Im Sommer 2013 dann beantragte die Landestalsperrenverwaltung den Neubau des Nahleauslasswerks in seinem alten Umfang, obwohl die Umweltverbände mit Kritik nicht sparten, denn das Betonbauwerk verhindert nun seit acht Jahrzehnten den Wasserzulauf in die Burgaue. Dass ausgerechnet in der Burgaue nun seit 2011 das Projekt “Lebendige Luppe” läuft, das den Wasserhaushalt in der Burgaue wieder “revitalisieren” soll, macht die Sache noch seltsamer.

Der Auwald braucht die regelmäßigen Überschwemmungen, die gerade wenn sie ohne die Gewalt eines aufgerissenen Wehres einfluten, auch keine Schäden anrichten. Darauf ist der Auwald eingestellt. Und die Flutungen 2011 und 2013 zeigten, dass das Wasser auch problemlos wieder abläuft. Nichts ist so sinnlos wie das Nahleauslassbauwerk. Auch im Hochwasserschutz macht es keinen Sinn, denn wenn wieder Hochwasser der Mengenklasse HQ 100 (wie 2011) oder HQ 150 (wie 2013) die Weiße Elster herunter rauschen, muss es zwingend geöffnet werden, um die Wasserlast im flussabwärts gelegenen Halle zu senken.

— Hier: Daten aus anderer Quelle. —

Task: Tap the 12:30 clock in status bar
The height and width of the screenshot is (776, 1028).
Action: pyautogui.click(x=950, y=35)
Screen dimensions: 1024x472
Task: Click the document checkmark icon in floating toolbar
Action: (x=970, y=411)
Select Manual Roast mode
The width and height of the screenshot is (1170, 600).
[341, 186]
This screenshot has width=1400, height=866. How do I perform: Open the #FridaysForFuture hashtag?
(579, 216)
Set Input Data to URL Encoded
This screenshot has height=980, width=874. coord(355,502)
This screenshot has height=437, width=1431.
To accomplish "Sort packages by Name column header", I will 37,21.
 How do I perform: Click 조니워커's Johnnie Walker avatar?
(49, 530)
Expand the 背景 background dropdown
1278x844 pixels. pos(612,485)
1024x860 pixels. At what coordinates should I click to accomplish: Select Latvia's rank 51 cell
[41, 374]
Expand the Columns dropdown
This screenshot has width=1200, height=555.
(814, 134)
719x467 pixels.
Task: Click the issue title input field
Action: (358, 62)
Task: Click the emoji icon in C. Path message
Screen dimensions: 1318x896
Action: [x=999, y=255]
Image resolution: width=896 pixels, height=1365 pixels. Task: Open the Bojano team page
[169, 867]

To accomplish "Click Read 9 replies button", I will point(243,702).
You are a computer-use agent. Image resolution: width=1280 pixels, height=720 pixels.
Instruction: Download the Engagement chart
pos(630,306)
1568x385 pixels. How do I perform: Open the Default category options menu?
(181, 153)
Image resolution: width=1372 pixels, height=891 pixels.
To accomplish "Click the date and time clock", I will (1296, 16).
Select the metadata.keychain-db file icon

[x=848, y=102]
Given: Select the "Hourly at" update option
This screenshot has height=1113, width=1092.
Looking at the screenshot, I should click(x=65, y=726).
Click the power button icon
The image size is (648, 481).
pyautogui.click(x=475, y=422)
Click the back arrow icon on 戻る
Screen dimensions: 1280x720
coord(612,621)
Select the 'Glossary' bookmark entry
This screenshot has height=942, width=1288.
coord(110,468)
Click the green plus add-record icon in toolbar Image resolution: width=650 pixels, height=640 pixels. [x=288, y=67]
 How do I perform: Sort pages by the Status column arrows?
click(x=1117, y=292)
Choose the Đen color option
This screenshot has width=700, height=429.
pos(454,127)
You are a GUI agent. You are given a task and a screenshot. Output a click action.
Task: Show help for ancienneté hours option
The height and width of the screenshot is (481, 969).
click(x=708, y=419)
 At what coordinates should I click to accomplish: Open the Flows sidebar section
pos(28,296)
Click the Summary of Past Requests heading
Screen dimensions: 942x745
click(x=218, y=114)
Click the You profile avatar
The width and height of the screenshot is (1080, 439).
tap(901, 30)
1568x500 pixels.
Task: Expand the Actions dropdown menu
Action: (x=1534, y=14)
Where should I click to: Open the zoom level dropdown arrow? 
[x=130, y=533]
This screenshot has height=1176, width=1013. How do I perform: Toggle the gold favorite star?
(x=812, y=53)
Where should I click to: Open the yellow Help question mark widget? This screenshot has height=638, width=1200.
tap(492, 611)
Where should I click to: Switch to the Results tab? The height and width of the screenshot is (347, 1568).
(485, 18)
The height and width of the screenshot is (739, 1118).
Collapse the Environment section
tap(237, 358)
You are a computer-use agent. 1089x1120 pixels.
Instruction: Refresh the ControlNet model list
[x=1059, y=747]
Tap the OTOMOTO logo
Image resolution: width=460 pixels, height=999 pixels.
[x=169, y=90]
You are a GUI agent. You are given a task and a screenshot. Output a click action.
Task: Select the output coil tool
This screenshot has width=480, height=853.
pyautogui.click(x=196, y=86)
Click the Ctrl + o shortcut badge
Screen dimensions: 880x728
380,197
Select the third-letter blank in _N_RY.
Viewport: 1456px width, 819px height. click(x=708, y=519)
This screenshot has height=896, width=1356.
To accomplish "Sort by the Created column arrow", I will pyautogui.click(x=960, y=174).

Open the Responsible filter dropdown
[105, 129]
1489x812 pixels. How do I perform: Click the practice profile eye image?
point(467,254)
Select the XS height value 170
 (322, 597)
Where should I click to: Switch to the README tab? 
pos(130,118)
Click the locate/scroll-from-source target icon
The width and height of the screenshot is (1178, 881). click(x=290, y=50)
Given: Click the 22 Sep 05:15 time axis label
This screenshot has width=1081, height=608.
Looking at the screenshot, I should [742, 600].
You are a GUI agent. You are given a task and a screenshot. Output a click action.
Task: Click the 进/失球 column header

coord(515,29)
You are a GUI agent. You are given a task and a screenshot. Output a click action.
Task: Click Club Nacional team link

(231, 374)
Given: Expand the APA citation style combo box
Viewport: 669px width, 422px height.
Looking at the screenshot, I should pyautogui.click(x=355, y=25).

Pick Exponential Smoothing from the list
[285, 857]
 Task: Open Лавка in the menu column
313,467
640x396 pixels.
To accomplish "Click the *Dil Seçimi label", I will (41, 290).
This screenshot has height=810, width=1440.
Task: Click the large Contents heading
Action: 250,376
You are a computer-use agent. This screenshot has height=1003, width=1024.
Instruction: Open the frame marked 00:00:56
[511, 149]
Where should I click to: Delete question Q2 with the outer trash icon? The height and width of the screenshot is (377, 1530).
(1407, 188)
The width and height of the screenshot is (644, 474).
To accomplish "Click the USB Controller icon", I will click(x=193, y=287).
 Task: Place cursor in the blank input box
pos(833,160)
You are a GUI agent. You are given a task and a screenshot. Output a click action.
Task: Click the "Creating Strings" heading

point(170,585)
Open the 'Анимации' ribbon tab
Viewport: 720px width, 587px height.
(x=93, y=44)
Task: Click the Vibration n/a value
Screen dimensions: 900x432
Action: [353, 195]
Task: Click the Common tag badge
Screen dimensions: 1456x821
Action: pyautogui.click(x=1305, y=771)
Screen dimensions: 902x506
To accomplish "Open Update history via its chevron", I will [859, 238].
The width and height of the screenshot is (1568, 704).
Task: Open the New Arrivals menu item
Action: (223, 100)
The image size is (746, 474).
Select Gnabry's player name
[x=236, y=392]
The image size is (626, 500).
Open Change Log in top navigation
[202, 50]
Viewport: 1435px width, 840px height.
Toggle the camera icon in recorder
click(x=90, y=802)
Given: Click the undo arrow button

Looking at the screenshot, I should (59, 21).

Das einzige, was tatsächlich fehlt, ist der Ausbau der Burgaue zu einem funktionierenden Polder – ein Schutz für die dort bestehenden Gebäude. Mehr eigentlich nicht.

Doch weder die Proteste der Naturschützer, noch der Antrag von SPD und CDU im Stadtrat zeigt Wirkung. Vor der allmächtigen Talsperrenverwaltung duckt sich Leipzigs Verwaltung einfach weg. Ganz so, als ginge sie der Auwald nichts an. Der Antrag von SPD- und CDU-Fraktion “Sanierung Nahleauslassbauwerk” wurde am 11. Dezember kurz in der Ratsversammlung behandelt und in den Fachausschuss Umwelt und Ordnung verwiesen. Dort ist er im Schweigen ersoffen. Nichts ist passiert. Zumindest nichts Öffentliches. Nicht öffentlich ist möglicherweise das Übliche passiert: die Meldung an die Landestalsperrenverwaltung, dass losgebaut werden kann.

Was dann die Verlautbarung am Auslassbauwerk erklären könnte. Es sei denn, Leipzigs Verwaltung hat am Montag, 20. Januar, den Mumm, einmal im Interesse des so gern bejubelten Auwaldschutzes “Stopp!” zu rufen.

Aber hat dort auch nur ein Verantwortlicher den Mumm dazu? – Der Zweifel wächst.